--- Data shown ---
▼▼▼

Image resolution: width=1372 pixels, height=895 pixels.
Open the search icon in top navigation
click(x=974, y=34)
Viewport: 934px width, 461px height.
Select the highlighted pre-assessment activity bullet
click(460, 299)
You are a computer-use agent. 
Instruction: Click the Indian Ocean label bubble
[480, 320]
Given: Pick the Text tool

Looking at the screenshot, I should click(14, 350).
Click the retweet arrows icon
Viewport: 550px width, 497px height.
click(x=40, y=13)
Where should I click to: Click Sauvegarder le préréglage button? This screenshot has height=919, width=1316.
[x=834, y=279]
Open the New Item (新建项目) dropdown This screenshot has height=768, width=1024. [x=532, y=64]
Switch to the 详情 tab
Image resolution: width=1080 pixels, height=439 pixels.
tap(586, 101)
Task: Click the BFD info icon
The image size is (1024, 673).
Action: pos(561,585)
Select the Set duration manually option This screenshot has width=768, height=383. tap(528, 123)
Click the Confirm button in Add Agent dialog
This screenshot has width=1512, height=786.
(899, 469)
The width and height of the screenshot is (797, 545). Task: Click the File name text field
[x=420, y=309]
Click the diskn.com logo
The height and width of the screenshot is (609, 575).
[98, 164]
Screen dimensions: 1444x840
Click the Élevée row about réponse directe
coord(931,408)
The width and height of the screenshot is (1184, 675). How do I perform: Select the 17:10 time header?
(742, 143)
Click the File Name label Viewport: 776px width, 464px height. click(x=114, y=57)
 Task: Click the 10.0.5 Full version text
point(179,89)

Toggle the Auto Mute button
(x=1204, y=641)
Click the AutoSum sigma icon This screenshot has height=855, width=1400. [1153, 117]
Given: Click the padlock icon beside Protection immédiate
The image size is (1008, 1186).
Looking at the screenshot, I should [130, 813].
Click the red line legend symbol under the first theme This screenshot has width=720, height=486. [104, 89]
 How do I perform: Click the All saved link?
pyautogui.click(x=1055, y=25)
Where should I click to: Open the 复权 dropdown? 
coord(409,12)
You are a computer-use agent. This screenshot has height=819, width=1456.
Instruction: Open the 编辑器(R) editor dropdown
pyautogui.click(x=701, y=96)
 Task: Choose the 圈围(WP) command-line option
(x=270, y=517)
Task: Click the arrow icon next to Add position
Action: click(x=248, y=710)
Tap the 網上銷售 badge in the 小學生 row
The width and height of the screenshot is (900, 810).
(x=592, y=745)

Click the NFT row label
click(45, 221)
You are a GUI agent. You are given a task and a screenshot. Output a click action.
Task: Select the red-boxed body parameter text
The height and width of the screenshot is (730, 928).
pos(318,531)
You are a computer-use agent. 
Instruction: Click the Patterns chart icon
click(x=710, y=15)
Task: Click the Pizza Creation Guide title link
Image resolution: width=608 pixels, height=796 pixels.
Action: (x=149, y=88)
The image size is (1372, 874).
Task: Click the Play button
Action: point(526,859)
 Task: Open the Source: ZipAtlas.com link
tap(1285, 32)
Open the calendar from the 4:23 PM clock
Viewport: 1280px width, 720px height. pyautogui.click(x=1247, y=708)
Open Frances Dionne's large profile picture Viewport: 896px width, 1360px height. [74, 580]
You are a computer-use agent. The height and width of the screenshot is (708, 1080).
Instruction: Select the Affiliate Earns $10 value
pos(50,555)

▲▲▲

Transcribe all of the entries above word for word, leaving nothing out and changing nothing.

Image resolution: width=1372 pixels, height=895 pixels.
Open the search icon in top navigation
click(x=974, y=34)
Viewport: 934px width, 461px height.
Select the highlighted pre-assessment activity bullet
click(460, 299)
You are a computer-use agent. 
Instruction: Click the Indian Ocean label bubble
[480, 320]
Given: Pick the Text tool

Looking at the screenshot, I should click(14, 350).
Click the retweet arrows icon
Viewport: 550px width, 497px height.
click(x=40, y=13)
Where should I click to: Click Sauvegarder le préréglage button? This screenshot has height=919, width=1316.
[x=834, y=279]
Open the New Item (新建项目) dropdown This screenshot has height=768, width=1024. [x=532, y=64]
Switch to the 详情 tab
Image resolution: width=1080 pixels, height=439 pixels.
tap(586, 101)
Task: Click the BFD info icon
The image size is (1024, 673).
Action: pos(561,585)
Select the Set duration manually option This screenshot has width=768, height=383. tap(528, 123)
Click the Confirm button in Add Agent dialog
This screenshot has width=1512, height=786.
(899, 469)
The width and height of the screenshot is (797, 545). Task: Click the File name text field
[x=420, y=309]
Click the diskn.com logo
The height and width of the screenshot is (609, 575).
[98, 164]
Screen dimensions: 1444x840
Click the Élevée row about réponse directe
coord(931,408)
The width and height of the screenshot is (1184, 675). How do I perform: Select the 17:10 time header?
(742, 143)
Click the File Name label Viewport: 776px width, 464px height. click(x=114, y=57)
 Task: Click the 10.0.5 Full version text
point(179,89)

Toggle the Auto Mute button
(x=1204, y=641)
Click the AutoSum sigma icon This screenshot has height=855, width=1400. [1153, 117]
Given: Click the padlock icon beside Protection immédiate
The image size is (1008, 1186).
Looking at the screenshot, I should [130, 813].
Click the red line legend symbol under the first theme This screenshot has width=720, height=486. [104, 89]
 How do I perform: Click the All saved link?
pyautogui.click(x=1055, y=25)
Where should I click to: Open the 复权 dropdown? 
coord(409,12)
You are a computer-use agent. This screenshot has height=819, width=1456.
Instruction: Open the 编辑器(R) editor dropdown
pyautogui.click(x=701, y=96)
 Task: Choose the 圈围(WP) command-line option
(x=270, y=517)
Task: Click the arrow icon next to Add position
Action: click(x=248, y=710)
Tap the 網上銷售 badge in the 小學生 row
The width and height of the screenshot is (900, 810).
(x=592, y=745)

Click the NFT row label
click(45, 221)
You are a GUI agent. You are given a task and a screenshot. Output a click action.
Task: Select the red-boxed body parameter text
The height and width of the screenshot is (730, 928).
pos(318,531)
You are a computer-use agent. 
Instruction: Click the Patterns chart icon
click(x=710, y=15)
Task: Click the Pizza Creation Guide title link
Image resolution: width=608 pixels, height=796 pixels.
Action: (x=149, y=88)
The image size is (1372, 874).
Task: Click the Play button
Action: point(526,859)
 Task: Open the Source: ZipAtlas.com link
tap(1285, 32)
Open the calendar from the 4:23 PM clock
Viewport: 1280px width, 720px height. pyautogui.click(x=1247, y=708)
Open Frances Dionne's large profile picture Viewport: 896px width, 1360px height. [74, 580]
You are a computer-use agent. The height and width of the screenshot is (708, 1080).
Instruction: Select the Affiliate Earns $10 value
pos(50,555)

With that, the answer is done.